#### Data for the task

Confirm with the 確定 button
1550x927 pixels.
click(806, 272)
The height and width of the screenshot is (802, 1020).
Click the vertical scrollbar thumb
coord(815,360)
...
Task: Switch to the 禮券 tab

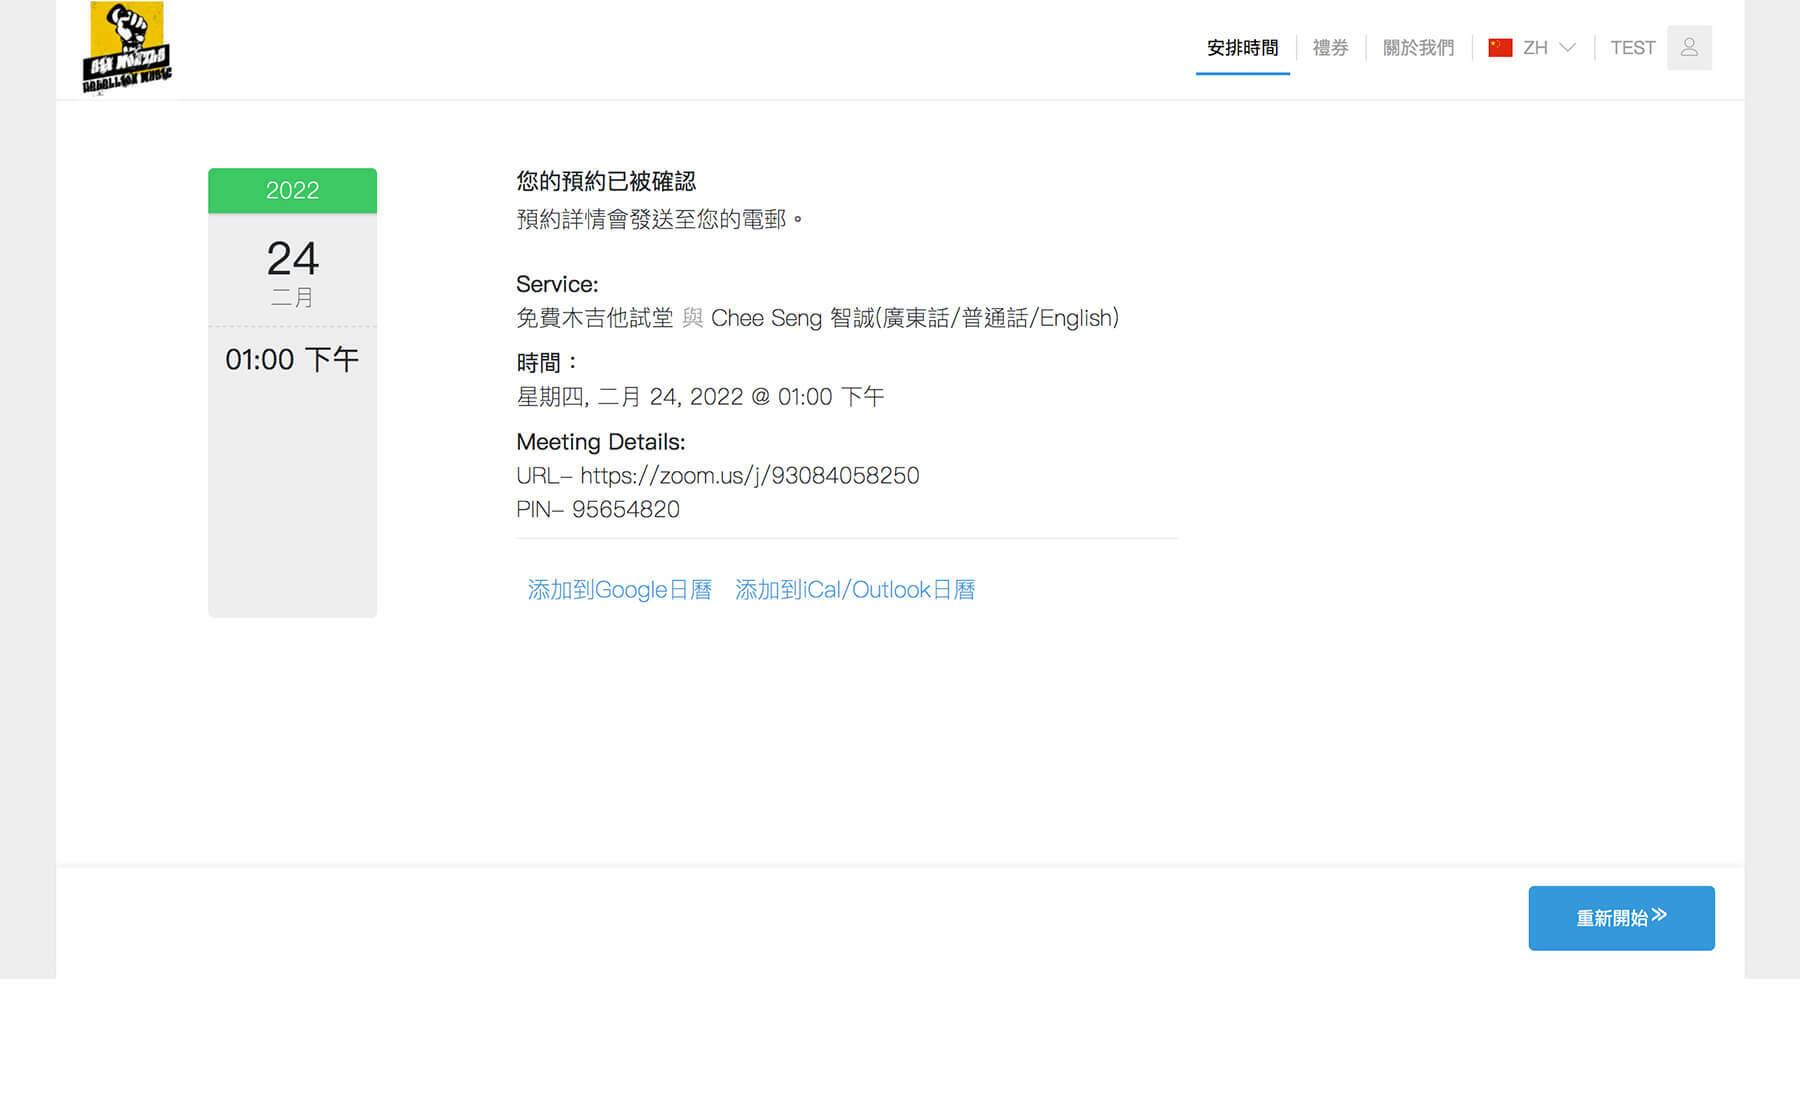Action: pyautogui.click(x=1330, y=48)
--
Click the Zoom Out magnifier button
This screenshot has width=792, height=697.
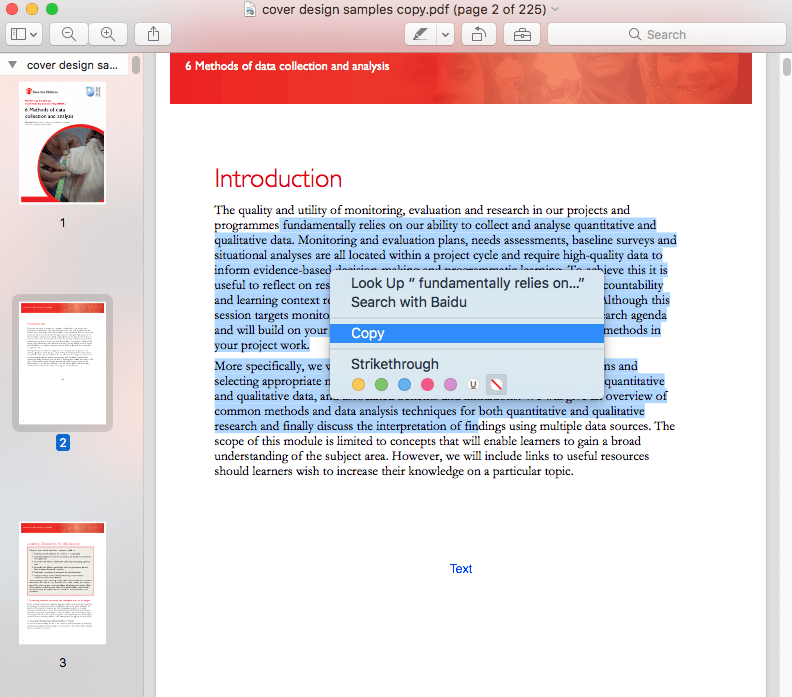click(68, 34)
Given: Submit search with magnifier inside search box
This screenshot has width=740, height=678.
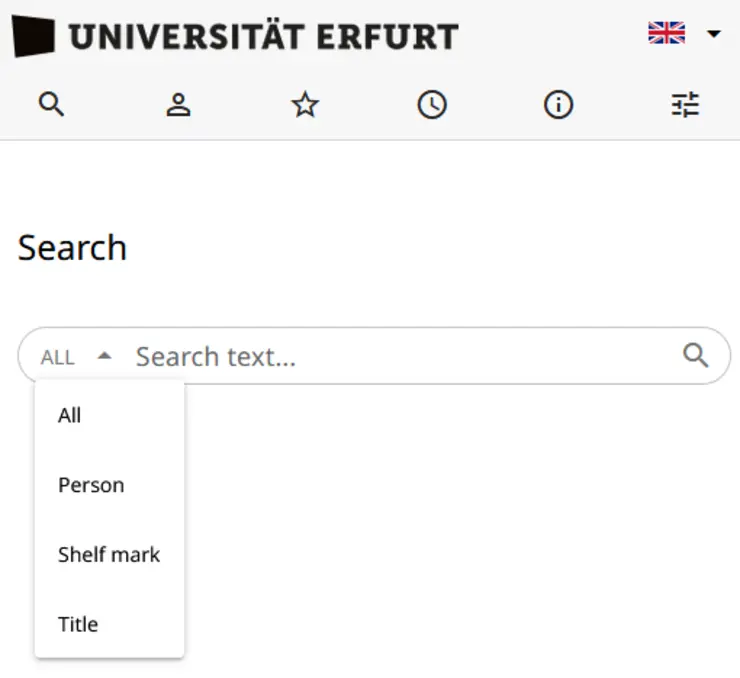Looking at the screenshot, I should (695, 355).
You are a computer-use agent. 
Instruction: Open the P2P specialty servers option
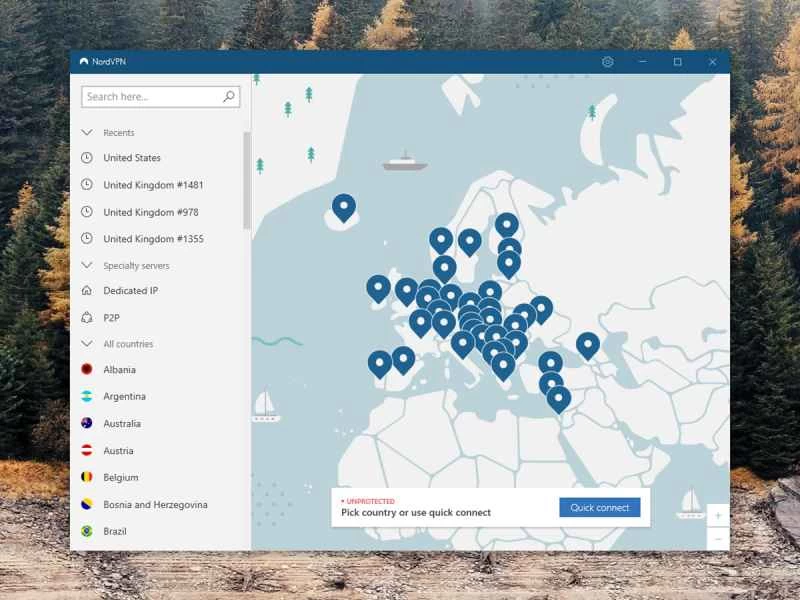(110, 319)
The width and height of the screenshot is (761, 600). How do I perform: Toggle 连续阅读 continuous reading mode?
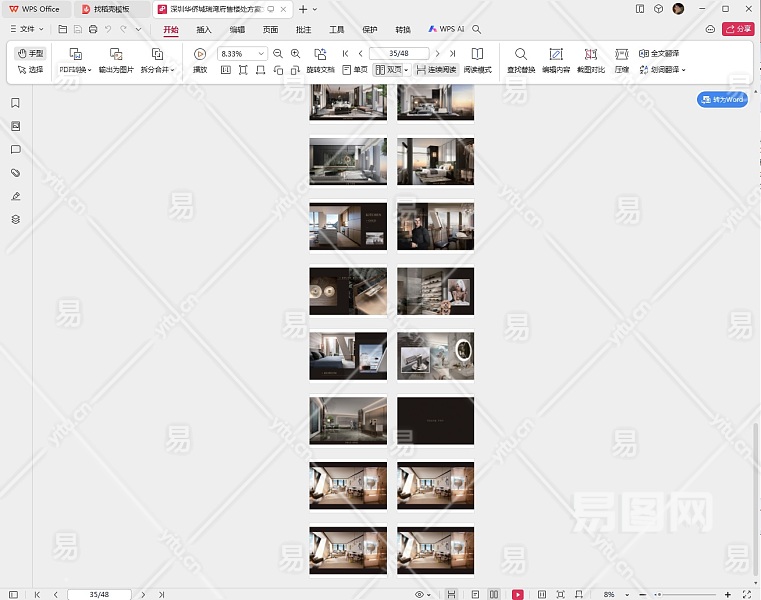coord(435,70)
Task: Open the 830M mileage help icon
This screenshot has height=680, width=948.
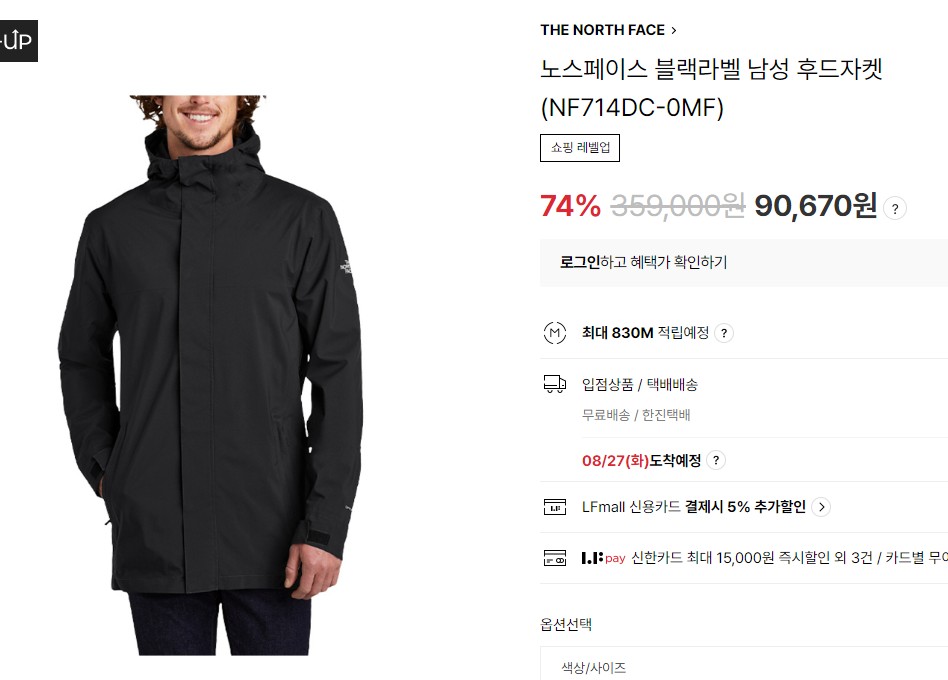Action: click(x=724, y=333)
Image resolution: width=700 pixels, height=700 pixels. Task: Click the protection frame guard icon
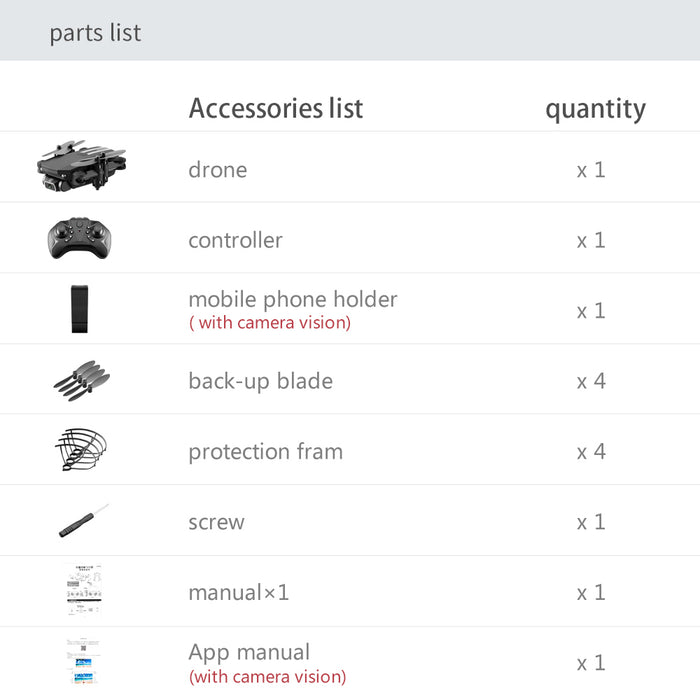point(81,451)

#### Task requirements
Wherever a line in the entries holds "with", copy that line.

#### Expected output
Confirm with the 確定 button
Given: Submit search with magnifier inside search box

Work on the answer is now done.